Nicholas Kristof has written an op-ed “Professors we need you,” in the New York Times. His point is that that professors like me need to write and express ourselves more clearly so all our presumed smartness is accessible to people like Kristof. Partly I agree. But partly I don’t. I also think that people like Kristof and the policy-makers he advocates for need to read more carefully.
This is a sore point with me, especially since I was lectured a couple of times by policy-making types about writing in op-ed length of about 750 words chunks—that is the sort of thing that Kristof is really good at writing.
My muttered response: Oh that’s how decisions about invading Iraq were made by Congress, in 750 word chunks. I occasionally write in 750 word chunks, and it is a fine way to make one very clever point to adjust a discussion. It is though a lousy way to make public policy.
But good public policy also requires the reading of books. Whole books. Lots of books. Books which deal with generalities and not just specifics. Books that help you think, as opposed to op-ed which in 750 words typically appeal to emotion.
The kind that make long complex argument if, for no other reason, that questions of why people go to war (and do many things) are complex.
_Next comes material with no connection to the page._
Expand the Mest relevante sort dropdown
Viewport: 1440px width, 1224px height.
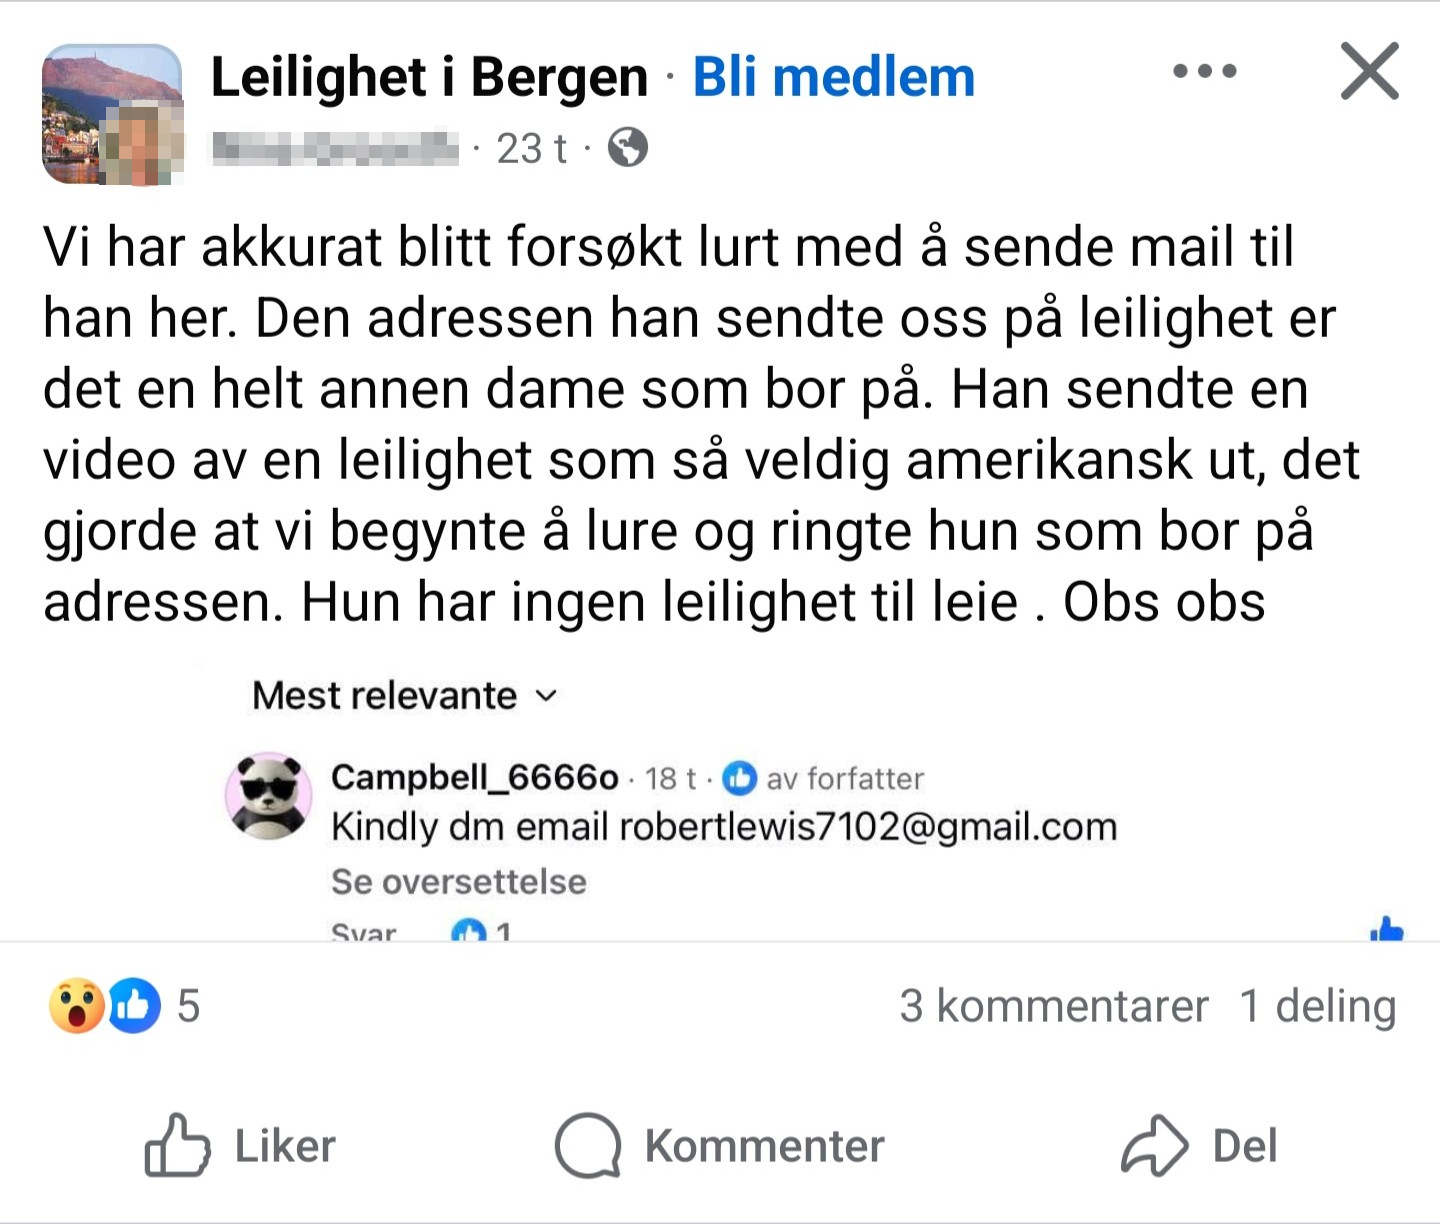point(405,695)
Sometimes it even helps to use big words and complex sentences, too–maybe then you will think a little more carefully about invading countries, like Iraq.
This type of reading is work–but it pays off in the long run. Just ask the Germans who did not invade Iraq–my students in Germany complained that my readings were too easy, and “too popular.” In other words, bye-bye Jared Diamond, hello Eric Wolf.
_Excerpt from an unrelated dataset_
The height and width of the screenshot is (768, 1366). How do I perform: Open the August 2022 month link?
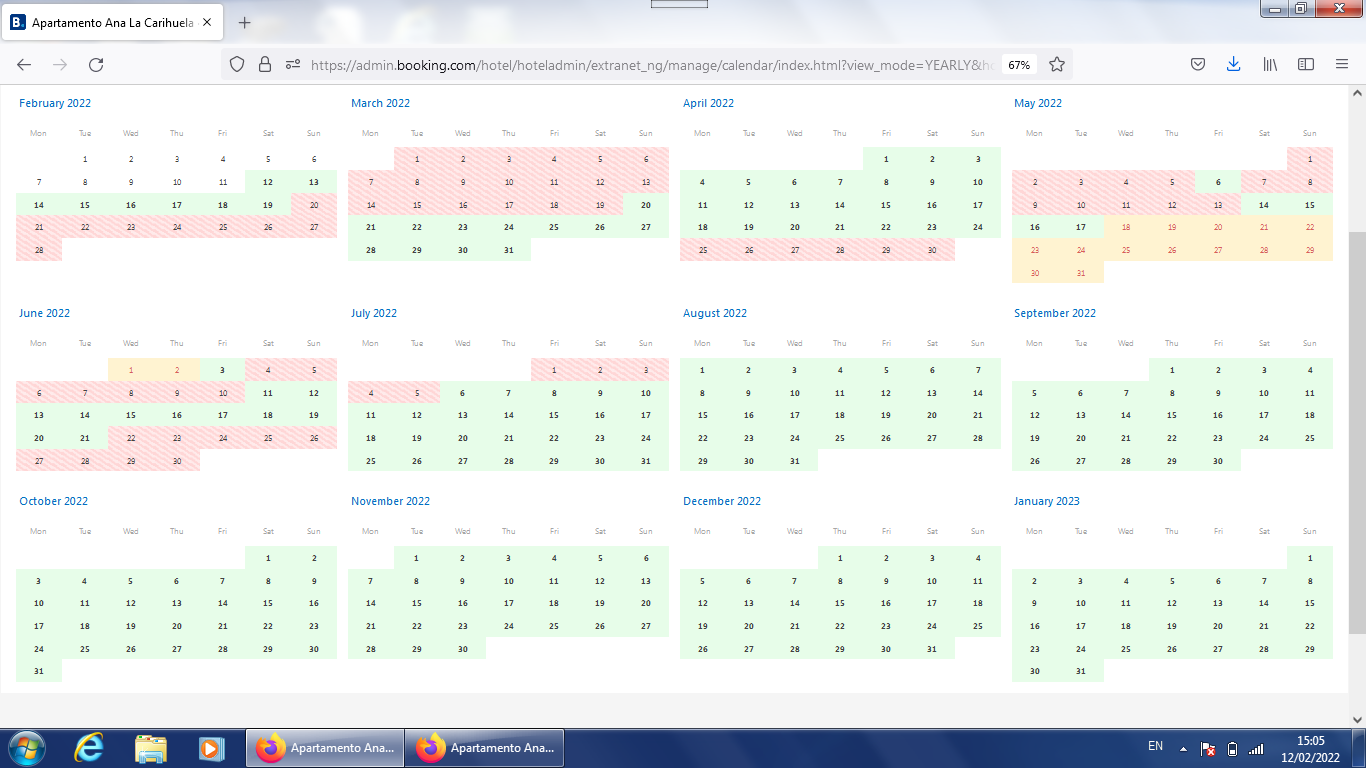715,313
And see, I just made that point in 350 words, while appealing to emotion by using an anecdote, and an unsupported correlation.
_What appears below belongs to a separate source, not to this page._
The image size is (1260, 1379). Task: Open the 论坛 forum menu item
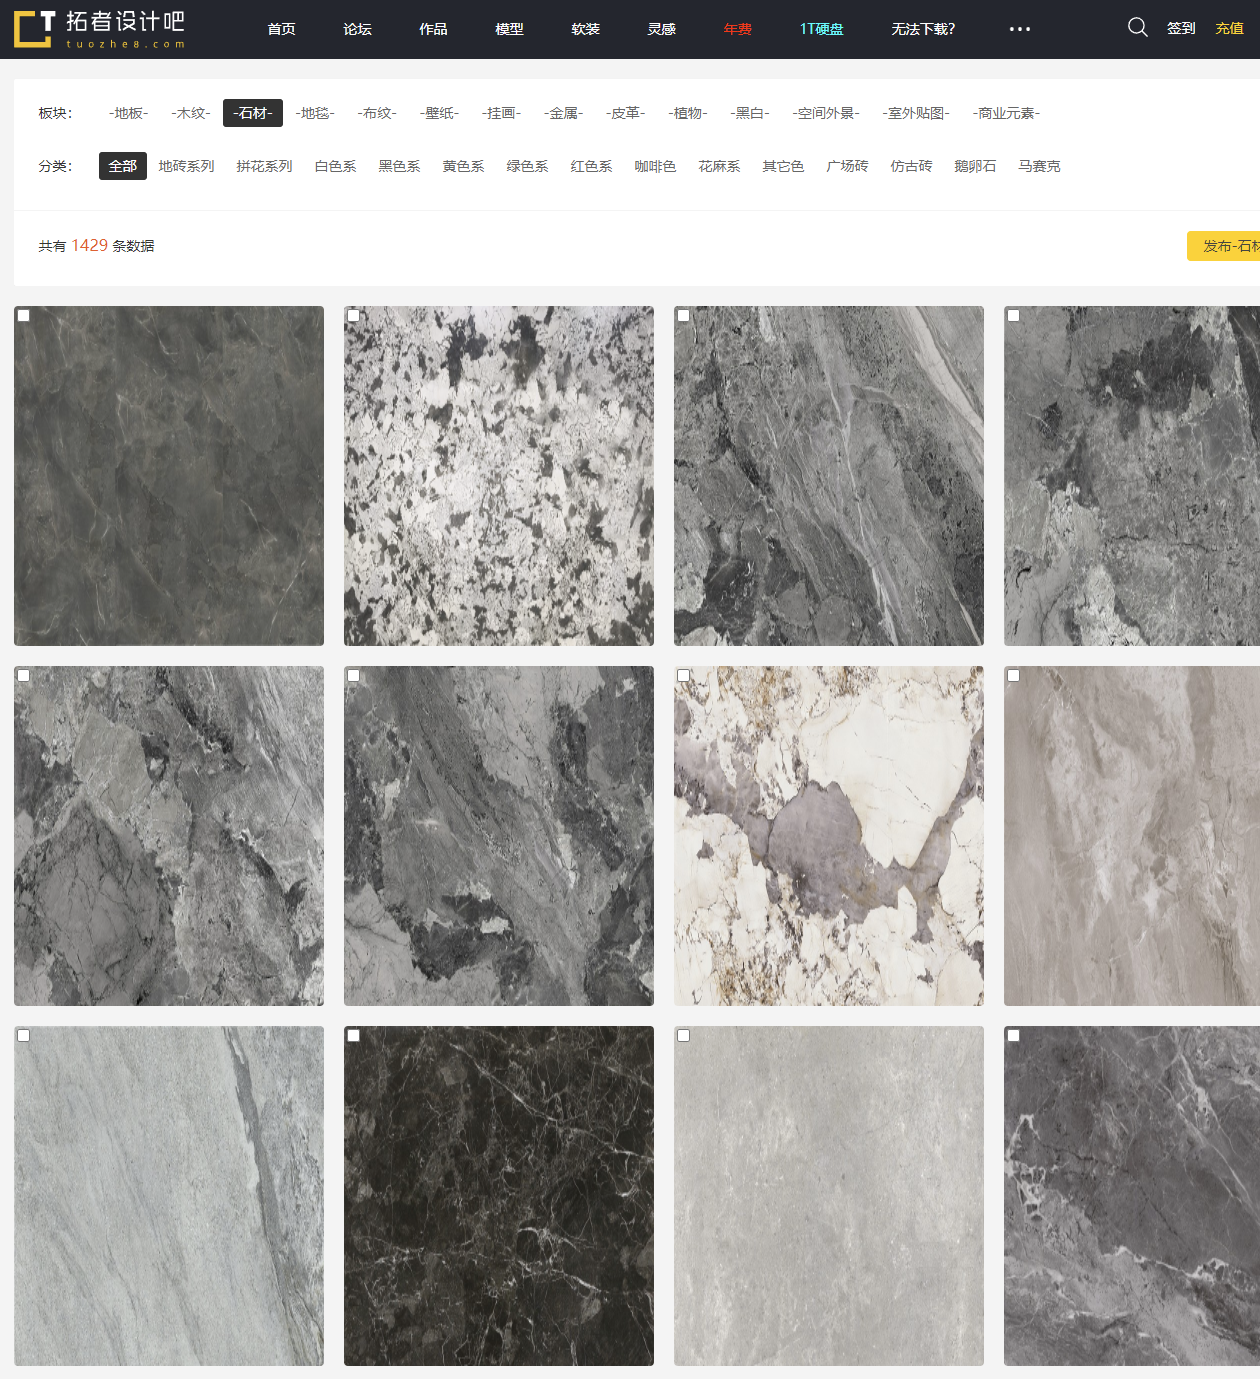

The point of course is that not only do writers need to write clearly like Kristof points out, readers also have a responsibility to wrestle with complex ideas, and maybe even numbers.
Tony Waters is czar and editor of Ethnography.com. He came to us from the Sociology department at California State University at Chico where he has been a professor since 1996. In 2016 though he suddenly found himself with a new gig at Payap University in northern Thailand where he is on the faculty of the Peace Studies Department. He has also been a guest professor in Germany, and Tanzania. In the past, his main interests have been international development and refugees in Thailand, Tanzania, and California. This reflects a former career in the Peace Corps (Thailand), and refugee camps (Thailand and Tanzania). His books include: Crime and Immigrant Youth (1999), Bureaucratizing the Good Samaritan (2001), The Persistence of Subsistence Agriculture: Life Beneath of the Marketplace (2007), When Killing is a Crime (2007), and Schooling, Bureaucracy, and Childhood: Bureaucratizing the Child (2012). His hobby is trying to learn strange languages–and the mistakes that that implies. Tony is a prolific academic, you can read more of his work at academia.edu.or purchase one (or more!) of his books from Amazon.com.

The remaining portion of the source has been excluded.